* What you will do *
1 – Print the part of the forum thread below that opens with the words containing "kelziemumof3 · 04/11/2013" and closes with "and vice versa.".
2 – In the forum thread below, how old is the daughter of the person who started it?

* Selected excerpt *
+++
Share your dilemmas and get honest opinions from other Mumsnetters.

AIBU regarding my teens relationship .

246 replies

kelziemumof3 · 04/11/2013 14:41

My daughter is 15 and has a long term boyfriend , they have been friends since primary and started dating at 12 ( childish stuff ) any way I know him very well and his parents and y daughter is very open with me about their relationship. I now let him stay over at out house and have taken her to the drs regarding the pill and we have very open conversations. anyway sunday morning I had my friend around and my daughters boyfriend came down in his pjs and she v clearly stated her opinions and made me feel like the worse mother in the world .. AIBU to let him stay at ours and vice versa.

OP posts:
CbeebiesIsMyLife · 04/11/2013 16:09

Saying that my dd's aren't teens yet! I may change my mind when they get to that age, our parenting style is to go with the flow and deal with situations as they arise, I know I wouldn't be happy with underage dd having sex in my house but if the alternative was in an alley way, at a friends house or a school (all places friends of Mullins have lost their birginity :() then I would probably reconsider.

justmakingdo · 04/11/2013 16:09

If a child is going to be sexually active, they going to do it with parents knowledge or not....I would rather my 15yo on contraception and in the knowledge shes active under my roof rather than it being some quickie somewhere which resulted in teen preganancy.
May be under age but todays kids are far more sexually aware than generations before them, and 14/15 is now considered an acceptable age generally to be active

CbeebiesIsMyLife · 04/11/2013 16:10

I'm actually sick I predictive text!

Ragwort · 04/11/2013 16:11

Agree with Tryharder, it is below the age of consent which is enough of a reason for me to say 'no' - or at least not in my house and I would not be encouraging a sexual relationship at that age.

You may be OK with the fact she is in a 'steady' relationship now, but will you be happy to allow future boyfriends to sleep over - this happened to a friend of mine & she got totally fed up with a stream of different young men making cups of tea in her kitchen in the morning Grin.
+++
* Dataset content *
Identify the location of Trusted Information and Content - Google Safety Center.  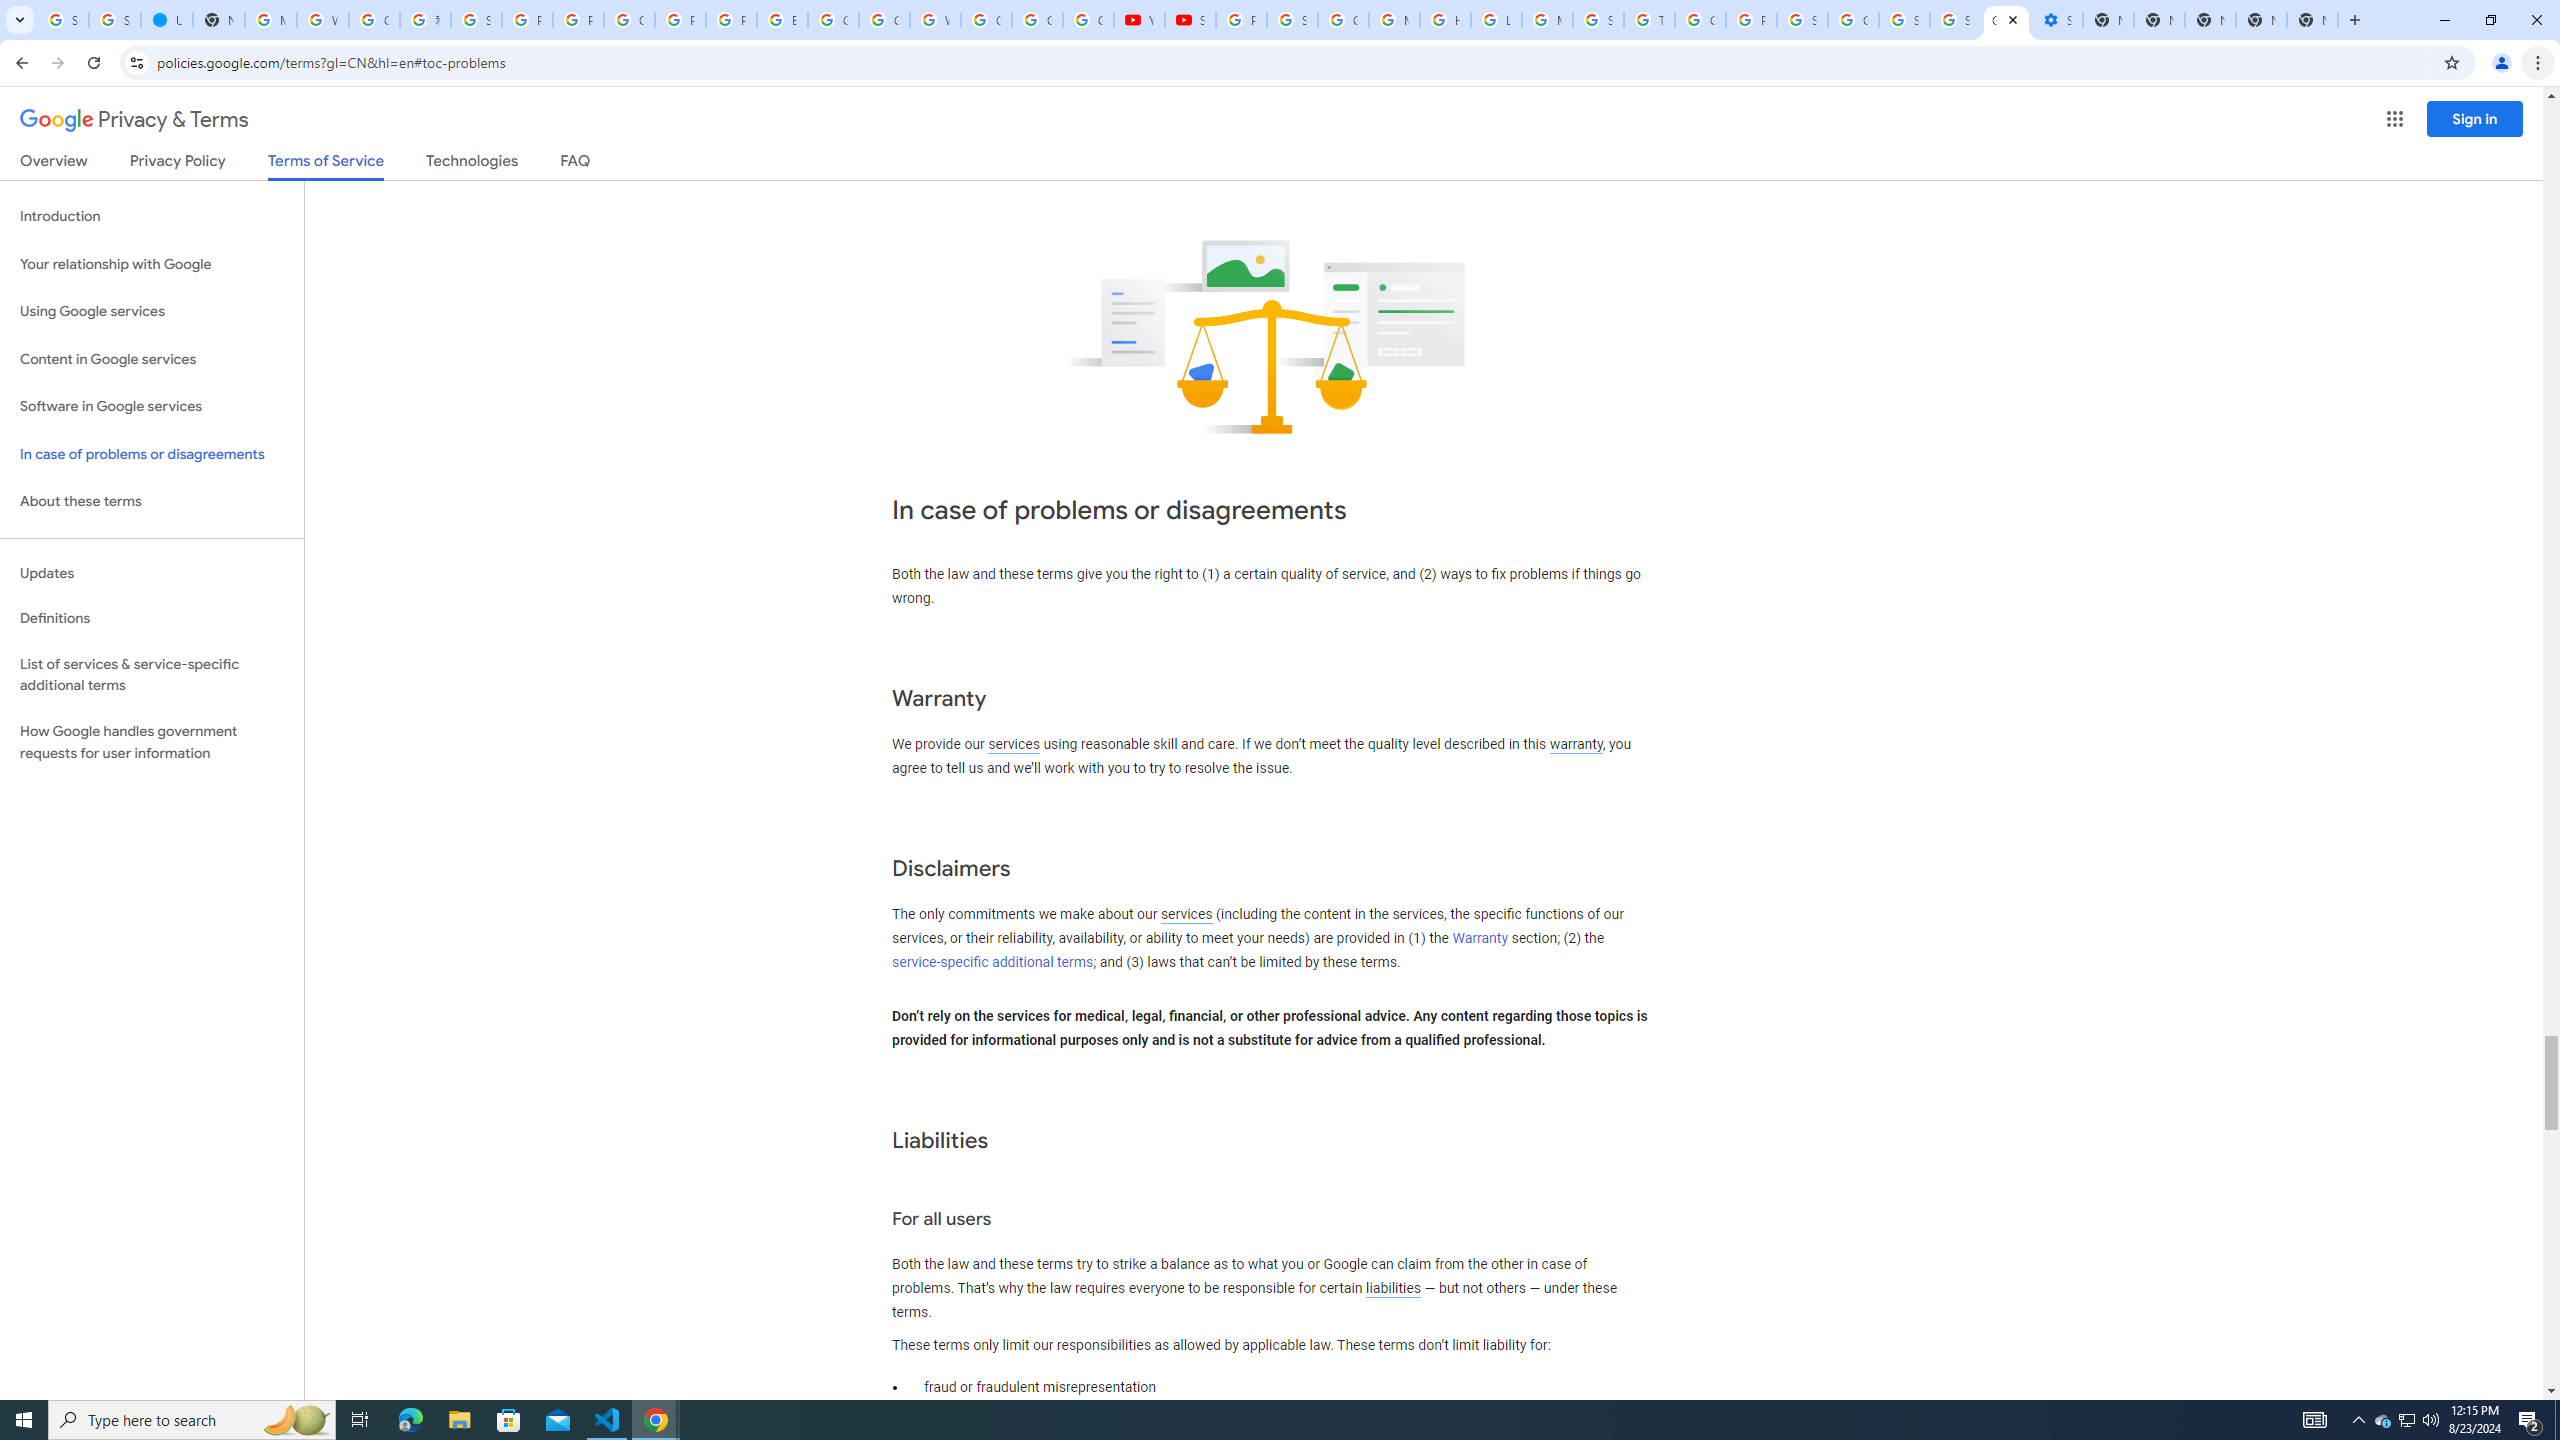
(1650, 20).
+++
* Written answers *
1 –
kelziemumof3 · 04/11/2013 14:41

My daughter is 15 and has a long term boyfriend , they have been friends since primary and started dating at 12 ( childish stuff ) any way I know him very well and his parents and y daughter is very open with me about their relationship. I now let him stay over at out house and have taken her to the drs regarding the pill and we have very open conversations. anyway sunday morning I had my friend around and my daughters boyfriend came down in his pjs and she v clearly stated her opinions and made me feel like the worse mother in the world .. AIBU to let him stay at ours and vice versa.

2 – She is 15.